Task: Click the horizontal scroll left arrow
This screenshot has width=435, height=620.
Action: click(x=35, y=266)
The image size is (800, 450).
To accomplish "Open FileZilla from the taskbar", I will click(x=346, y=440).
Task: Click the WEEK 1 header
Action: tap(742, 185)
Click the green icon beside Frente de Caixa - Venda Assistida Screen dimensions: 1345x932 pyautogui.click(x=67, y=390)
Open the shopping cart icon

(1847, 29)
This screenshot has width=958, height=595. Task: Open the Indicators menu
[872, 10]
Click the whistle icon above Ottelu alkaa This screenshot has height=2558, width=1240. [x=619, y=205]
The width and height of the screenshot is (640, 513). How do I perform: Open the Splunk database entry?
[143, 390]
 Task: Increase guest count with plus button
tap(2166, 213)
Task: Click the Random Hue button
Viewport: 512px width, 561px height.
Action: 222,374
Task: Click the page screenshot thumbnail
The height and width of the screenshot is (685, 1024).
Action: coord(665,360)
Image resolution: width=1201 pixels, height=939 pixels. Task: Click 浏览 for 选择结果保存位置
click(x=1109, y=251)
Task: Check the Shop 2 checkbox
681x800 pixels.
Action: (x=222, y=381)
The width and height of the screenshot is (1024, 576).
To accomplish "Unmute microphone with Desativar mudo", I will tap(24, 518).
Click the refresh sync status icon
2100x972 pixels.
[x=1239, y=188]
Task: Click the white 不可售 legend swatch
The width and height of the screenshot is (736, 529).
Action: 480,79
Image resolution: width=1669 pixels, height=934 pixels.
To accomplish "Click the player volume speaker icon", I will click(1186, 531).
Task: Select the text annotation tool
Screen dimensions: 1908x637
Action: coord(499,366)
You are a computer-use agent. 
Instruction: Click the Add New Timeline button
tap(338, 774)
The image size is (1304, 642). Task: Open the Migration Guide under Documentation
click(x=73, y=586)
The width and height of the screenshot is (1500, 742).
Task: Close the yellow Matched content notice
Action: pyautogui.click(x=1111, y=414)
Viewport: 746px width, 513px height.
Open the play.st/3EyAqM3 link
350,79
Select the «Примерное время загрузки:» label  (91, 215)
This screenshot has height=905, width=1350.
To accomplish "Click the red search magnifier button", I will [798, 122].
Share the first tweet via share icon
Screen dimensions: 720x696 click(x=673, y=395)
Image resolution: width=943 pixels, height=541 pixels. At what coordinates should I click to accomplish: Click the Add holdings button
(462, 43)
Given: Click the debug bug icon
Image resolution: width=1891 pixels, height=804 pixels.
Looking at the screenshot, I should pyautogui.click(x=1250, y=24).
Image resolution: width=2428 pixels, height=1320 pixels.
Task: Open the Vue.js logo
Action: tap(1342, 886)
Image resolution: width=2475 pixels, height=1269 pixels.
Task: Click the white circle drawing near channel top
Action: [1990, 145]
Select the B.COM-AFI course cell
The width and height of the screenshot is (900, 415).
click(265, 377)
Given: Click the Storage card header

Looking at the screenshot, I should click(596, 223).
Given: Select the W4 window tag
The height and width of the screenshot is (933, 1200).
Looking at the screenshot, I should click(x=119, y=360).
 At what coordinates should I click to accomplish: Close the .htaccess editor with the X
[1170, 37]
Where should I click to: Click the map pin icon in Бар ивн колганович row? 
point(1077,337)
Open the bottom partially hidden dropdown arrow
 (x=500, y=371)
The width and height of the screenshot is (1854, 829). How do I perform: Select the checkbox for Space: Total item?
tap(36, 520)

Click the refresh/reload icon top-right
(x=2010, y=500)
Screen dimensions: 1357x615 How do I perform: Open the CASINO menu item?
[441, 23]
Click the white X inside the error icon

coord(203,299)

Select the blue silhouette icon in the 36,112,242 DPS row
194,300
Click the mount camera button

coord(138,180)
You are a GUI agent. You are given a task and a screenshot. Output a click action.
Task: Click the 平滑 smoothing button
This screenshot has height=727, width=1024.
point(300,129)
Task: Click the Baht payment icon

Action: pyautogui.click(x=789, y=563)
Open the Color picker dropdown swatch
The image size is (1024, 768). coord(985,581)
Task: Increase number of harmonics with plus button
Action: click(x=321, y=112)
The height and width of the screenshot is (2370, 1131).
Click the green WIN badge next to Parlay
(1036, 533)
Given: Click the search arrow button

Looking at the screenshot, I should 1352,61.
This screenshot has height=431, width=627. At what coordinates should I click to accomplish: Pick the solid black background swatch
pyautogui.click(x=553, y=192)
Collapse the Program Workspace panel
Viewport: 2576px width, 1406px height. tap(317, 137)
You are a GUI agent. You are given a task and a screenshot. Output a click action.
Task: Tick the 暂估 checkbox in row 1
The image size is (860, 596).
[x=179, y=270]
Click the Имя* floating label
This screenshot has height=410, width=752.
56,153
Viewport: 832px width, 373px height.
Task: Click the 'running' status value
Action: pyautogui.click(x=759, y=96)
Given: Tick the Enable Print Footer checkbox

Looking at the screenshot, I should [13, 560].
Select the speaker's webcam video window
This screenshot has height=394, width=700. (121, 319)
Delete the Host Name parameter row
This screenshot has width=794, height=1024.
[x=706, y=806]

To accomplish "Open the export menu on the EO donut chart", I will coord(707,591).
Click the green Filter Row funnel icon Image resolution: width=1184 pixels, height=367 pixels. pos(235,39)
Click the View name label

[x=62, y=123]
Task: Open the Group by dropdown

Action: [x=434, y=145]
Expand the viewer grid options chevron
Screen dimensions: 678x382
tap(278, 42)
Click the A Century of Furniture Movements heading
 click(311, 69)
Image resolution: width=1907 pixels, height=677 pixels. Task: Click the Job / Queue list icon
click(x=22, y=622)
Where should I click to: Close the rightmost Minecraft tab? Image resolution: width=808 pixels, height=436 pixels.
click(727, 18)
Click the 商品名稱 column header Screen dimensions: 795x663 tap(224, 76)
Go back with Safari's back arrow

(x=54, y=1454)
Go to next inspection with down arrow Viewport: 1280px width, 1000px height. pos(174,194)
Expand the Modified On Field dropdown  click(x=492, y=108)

§ YOUR INSTRUCTIONS
Pick out every line in the data above that contains the string "Viewport", and copy each of those lines.

§ FINISHED ANSWER
Viewport: 512px width, 561px height.
Viewport: 746px width, 513px height.
Viewport: 2576px width, 1406px height. tap(317, 137)
Viewport: 832px width, 373px height.
Go to next inspection with down arrow Viewport: 1280px width, 1000px height. pos(174,194)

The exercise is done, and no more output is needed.